動物裁判という言葉を聞くと、多くの人が驚くかもしれませんが、実際に中世ヨーロッパで行われていた本当にあった裁判のことです。


この裁判では、動物が人間と同じように法廷で裁かれていました。


今回は、「動物裁判」の歴史とその背景を掘り下げていこうと思います。


なぜ動物裁判が行われたのか?


動物裁判の起源は、中世ヨーロッパにさかのぼるのですが、当時の宗教的・社会的な背景があります。


特に14世紀から18世紀にかけて、フランス、スイス、スペインなどでよく見られました。



当時の人々は、動物も神の意志を反映していると考えていたため、動物が悪い行いをするのは、神がその動物を使って何かを警告していると信じていました。


そのため、動物を裁くことで、神の意志に従うことができると考えられていたのです。

また、動物裁判は、社会的な秩序や法律の重要性を示すための手段でもありました。動物が法的に処罰されることで、社会の中での規律が保たれていたのです。


どんな動物が裁判にかけられたの?

〔豚の処刑の画像


動物裁判では、さまざまな動物が被告として呼び出されました。


豚、牛、犬、ネズミ、さらには昆虫まで…

これらの動物が裁判にかけられる理由は、家畜が作物を荒らしたり、人間に危害を加えたりするなど、多岐にわたります。

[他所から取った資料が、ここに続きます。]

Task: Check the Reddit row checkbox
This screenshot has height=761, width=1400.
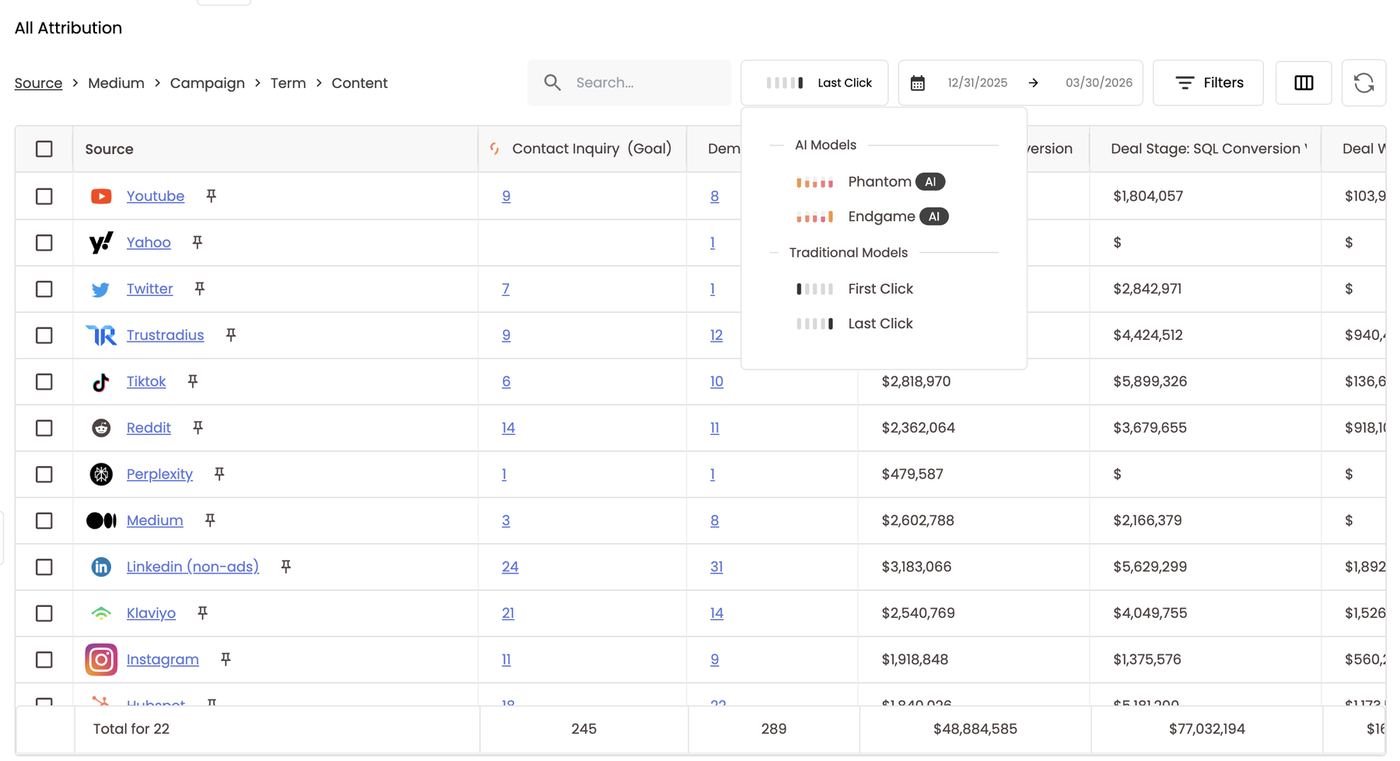Action: (44, 428)
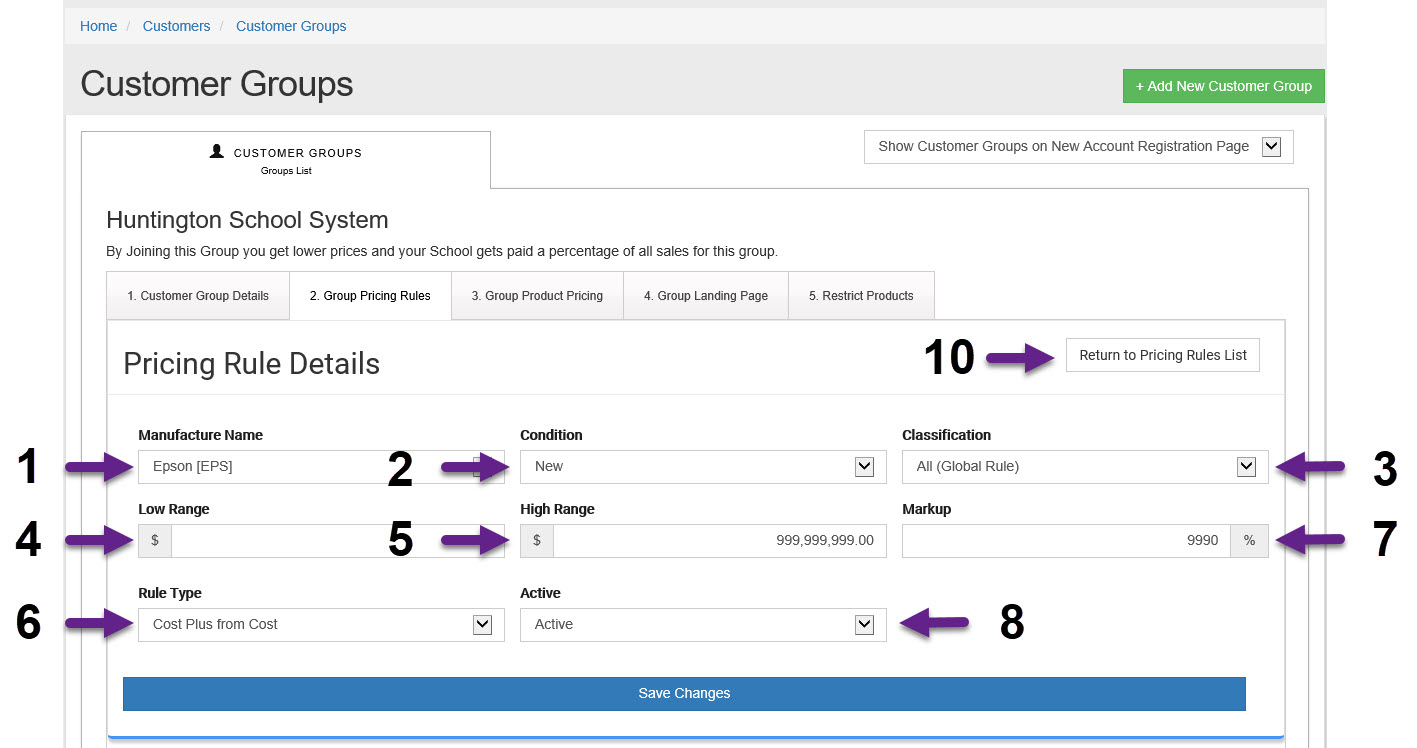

例えば、豚が人を襲った場合、裁判所でその罪を問われ、公開処刑されることもありました。


裁判の流れ


動物裁判の手続きは、人間の裁判に似ていたと言われます。

まず、動物には告訴状〔動物を法的に裁くために提出された訴えの書類〕が出され、それによって動物が法的に責任を問われることになります。

次に、動物に弁護士がつき、代理人が法廷で動物を弁護しました。

裁判が行われ、作物を荒らしたなどで動物に対して刑罰が科された場合、その賠償として飼い主や代表者が新しい作物を提供するよう命じられることもありました。

また、事例によっては動物に対して公開処刑や追放などの刑罰が科されます。


動物裁判の終焉


動物裁判は、18世紀の啓蒙時代(けいもうじだい)に入ると次第に廃れていきました。


この時期、科学と理性の重要性が強調され、動物に対するこのような裁判が非現実的であると見なされるようになったためです。

啓蒙時代(けいもうじだい)とは?


啓蒙時代とは、理性、科学、そして個人の自由を重視する思想運動が広がった時代です。

知識の普及と社会改革を目指し、宗教的・迷信的な考え方に対抗し、教育や政治制度の改善が進められました。

この時代の影響で、非合理的な慣習や迷信、そして動物裁判のような古い習慣が廃れていきました。

現代では動物裁判はあるの?


近代の法律体系では、動物そのものが法的に裁かれて刑罰を受けることはなく、動物に対する法律的な問題は通常、動物の飼い主や管理者が責任を負う形で取り扱われます。

動物に対する犯罪や不正行為があれば、動物保護法や動物愛護法(動物の愛護及び管理に関する法律)などが適用され、動物を守るための対策が取られます。


結果として、動物での問題が発生した場合は、その飼い主や関係者が法的責任を問われるのが一般的となっています。